>> BEGIN Data rows
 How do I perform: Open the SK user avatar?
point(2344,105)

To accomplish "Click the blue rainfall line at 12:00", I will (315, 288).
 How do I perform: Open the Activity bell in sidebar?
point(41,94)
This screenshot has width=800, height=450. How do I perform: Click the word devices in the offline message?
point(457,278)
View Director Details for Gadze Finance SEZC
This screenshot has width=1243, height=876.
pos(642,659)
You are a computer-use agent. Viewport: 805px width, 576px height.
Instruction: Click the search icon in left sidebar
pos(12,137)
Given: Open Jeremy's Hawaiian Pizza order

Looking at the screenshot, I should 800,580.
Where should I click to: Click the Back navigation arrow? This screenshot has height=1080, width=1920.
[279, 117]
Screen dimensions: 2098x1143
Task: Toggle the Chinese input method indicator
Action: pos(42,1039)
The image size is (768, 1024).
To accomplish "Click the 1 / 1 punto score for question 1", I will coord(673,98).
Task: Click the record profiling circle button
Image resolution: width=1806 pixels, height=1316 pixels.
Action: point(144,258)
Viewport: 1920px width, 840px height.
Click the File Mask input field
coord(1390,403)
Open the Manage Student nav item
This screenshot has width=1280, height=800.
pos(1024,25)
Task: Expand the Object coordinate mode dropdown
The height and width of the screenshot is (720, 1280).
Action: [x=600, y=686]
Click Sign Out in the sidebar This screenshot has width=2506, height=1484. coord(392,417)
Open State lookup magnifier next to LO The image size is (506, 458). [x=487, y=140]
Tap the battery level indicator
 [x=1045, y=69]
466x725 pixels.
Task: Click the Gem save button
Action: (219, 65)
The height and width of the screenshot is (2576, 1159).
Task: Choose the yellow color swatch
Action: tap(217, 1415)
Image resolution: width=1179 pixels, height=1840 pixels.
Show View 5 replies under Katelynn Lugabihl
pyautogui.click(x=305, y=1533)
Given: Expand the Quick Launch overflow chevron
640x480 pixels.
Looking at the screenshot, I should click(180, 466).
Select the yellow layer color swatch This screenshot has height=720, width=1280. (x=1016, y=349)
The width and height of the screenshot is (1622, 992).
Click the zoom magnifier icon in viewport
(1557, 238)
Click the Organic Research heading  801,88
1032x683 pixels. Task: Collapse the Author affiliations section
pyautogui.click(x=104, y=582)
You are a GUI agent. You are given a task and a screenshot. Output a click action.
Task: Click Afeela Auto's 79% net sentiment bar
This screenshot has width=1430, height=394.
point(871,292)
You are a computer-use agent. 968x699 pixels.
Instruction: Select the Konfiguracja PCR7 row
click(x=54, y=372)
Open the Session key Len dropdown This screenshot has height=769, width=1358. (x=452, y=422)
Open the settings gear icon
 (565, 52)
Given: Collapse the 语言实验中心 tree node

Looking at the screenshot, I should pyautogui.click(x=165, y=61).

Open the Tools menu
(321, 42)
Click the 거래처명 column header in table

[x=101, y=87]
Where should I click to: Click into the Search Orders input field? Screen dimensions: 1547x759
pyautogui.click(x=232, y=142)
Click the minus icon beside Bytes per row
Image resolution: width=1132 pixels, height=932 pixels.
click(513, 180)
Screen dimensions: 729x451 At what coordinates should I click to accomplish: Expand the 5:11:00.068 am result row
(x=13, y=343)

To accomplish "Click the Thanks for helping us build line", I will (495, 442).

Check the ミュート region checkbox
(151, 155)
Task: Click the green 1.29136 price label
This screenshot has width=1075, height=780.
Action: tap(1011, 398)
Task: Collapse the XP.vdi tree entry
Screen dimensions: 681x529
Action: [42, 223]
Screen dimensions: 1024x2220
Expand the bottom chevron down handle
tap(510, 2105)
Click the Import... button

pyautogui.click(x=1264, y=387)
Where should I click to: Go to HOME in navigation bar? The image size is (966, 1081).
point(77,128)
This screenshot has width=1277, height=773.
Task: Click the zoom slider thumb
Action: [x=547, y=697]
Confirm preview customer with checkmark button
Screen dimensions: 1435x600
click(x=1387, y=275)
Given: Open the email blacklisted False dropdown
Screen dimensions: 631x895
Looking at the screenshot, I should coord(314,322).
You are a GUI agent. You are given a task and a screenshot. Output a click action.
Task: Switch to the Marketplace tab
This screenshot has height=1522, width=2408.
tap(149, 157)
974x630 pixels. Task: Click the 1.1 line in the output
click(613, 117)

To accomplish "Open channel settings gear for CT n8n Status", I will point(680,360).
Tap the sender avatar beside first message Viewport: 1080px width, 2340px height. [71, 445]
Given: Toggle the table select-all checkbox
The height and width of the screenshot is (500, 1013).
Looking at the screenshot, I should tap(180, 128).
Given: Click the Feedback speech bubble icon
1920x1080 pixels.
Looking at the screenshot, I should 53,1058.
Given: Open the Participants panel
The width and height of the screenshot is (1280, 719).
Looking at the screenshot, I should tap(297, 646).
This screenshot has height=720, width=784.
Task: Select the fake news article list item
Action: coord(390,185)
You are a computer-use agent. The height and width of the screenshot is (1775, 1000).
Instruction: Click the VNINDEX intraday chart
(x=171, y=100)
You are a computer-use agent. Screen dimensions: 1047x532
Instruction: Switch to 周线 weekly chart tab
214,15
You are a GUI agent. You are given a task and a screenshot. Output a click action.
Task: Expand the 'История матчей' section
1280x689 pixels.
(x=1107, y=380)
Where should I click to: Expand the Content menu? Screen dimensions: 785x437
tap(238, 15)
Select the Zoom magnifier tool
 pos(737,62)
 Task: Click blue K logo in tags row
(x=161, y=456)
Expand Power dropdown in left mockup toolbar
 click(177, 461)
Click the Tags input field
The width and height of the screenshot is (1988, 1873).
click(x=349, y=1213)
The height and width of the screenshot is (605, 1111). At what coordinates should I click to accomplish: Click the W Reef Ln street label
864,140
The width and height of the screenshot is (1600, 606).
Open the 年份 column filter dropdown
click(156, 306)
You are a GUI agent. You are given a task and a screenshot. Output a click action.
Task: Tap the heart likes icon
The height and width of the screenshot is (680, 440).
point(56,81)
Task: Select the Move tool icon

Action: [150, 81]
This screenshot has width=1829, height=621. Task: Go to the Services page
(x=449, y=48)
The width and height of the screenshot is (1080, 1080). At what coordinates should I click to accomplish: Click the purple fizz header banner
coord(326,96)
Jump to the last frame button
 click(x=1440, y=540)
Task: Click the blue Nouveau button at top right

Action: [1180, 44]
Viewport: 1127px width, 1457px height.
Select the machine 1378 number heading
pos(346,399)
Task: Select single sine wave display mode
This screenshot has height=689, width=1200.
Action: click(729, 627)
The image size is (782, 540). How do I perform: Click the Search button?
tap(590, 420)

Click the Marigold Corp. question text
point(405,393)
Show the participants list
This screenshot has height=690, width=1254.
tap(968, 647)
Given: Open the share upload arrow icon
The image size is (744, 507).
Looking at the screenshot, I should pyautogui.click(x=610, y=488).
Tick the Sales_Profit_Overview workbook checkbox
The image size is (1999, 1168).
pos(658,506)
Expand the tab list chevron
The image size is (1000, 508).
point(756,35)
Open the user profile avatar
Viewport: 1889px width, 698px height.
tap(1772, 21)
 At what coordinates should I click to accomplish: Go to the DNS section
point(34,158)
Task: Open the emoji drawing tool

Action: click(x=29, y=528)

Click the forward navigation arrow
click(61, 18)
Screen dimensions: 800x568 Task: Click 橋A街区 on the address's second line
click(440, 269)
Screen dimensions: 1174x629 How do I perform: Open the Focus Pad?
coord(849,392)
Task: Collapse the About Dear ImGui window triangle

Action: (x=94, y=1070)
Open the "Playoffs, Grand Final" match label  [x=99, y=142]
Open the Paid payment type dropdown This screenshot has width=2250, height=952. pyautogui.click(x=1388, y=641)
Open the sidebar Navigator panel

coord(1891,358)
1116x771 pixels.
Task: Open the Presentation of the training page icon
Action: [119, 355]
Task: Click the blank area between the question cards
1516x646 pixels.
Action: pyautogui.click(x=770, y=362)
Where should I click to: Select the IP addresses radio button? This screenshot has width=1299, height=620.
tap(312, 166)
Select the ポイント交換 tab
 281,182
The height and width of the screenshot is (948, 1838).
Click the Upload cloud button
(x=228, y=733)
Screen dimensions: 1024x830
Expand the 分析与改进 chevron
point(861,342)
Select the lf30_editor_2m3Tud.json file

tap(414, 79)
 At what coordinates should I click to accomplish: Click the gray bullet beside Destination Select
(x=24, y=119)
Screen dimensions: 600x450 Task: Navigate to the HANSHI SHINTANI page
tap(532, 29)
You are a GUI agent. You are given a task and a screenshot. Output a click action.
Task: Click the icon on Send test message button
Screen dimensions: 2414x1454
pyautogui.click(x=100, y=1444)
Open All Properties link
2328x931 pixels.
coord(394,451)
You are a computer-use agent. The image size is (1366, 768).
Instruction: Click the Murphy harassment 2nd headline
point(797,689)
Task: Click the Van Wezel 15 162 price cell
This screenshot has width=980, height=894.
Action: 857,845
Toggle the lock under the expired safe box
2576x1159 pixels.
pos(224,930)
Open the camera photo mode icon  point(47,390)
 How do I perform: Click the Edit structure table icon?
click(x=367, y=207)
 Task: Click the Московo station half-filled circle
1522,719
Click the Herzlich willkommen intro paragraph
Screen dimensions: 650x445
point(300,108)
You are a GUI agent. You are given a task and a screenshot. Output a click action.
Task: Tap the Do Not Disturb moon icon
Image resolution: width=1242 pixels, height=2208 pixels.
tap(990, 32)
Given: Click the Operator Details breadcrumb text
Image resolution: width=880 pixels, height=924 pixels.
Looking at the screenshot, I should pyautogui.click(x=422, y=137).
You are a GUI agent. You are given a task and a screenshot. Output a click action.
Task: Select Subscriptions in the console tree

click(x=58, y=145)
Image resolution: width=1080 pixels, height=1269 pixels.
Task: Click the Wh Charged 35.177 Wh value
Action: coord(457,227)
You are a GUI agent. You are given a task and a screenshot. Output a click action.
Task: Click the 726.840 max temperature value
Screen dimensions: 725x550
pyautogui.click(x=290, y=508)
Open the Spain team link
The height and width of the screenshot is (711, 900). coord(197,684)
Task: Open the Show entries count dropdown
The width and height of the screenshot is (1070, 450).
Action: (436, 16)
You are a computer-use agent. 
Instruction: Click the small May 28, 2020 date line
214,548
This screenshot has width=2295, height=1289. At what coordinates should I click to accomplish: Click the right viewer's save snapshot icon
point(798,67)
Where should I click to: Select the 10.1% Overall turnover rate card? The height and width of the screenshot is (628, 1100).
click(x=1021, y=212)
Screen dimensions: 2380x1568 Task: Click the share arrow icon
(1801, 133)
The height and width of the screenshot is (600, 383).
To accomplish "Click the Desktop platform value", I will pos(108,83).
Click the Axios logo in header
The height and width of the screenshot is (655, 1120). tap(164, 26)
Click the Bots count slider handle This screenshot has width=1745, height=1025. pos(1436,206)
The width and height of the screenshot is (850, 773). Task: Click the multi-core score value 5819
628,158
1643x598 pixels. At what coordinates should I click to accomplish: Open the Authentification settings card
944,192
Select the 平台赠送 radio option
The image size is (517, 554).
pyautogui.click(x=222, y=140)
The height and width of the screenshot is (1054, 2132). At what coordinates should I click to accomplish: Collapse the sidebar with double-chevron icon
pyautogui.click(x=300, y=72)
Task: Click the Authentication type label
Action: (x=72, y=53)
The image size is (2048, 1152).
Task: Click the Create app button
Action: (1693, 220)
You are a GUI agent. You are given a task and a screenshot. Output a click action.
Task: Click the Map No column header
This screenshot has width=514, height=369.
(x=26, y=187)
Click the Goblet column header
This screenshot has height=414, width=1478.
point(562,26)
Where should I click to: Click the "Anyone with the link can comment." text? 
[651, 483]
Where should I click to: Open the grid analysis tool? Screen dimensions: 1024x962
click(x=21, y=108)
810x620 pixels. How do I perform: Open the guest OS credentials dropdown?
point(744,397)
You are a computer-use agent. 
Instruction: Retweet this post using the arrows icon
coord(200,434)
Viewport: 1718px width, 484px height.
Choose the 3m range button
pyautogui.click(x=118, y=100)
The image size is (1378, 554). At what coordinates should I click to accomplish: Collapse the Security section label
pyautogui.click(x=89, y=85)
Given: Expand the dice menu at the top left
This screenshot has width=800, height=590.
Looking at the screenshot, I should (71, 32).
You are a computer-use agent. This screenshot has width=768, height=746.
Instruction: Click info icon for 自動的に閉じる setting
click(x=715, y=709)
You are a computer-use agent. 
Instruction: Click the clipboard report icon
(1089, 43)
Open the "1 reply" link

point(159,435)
>> END Data rows
**Short problem:** Change "clipboard report icon" to "clipboard summary icon" in the rows from the line with "Given: Expand the dice menu at the top left" through the last row. Give only those lines, leaving everything else in them as it is.

**Exercise output:**
Given: Expand the dice menu at the top left
This screenshot has width=800, height=590.
Looking at the screenshot, I should (71, 32).
You are a computer-use agent. This screenshot has width=768, height=746.
Instruction: Click info icon for 自動的に閉じる setting
click(x=715, y=709)
You are a computer-use agent. 
Instruction: Click the clipboard summary icon
(1089, 43)
Open the "1 reply" link

point(159,435)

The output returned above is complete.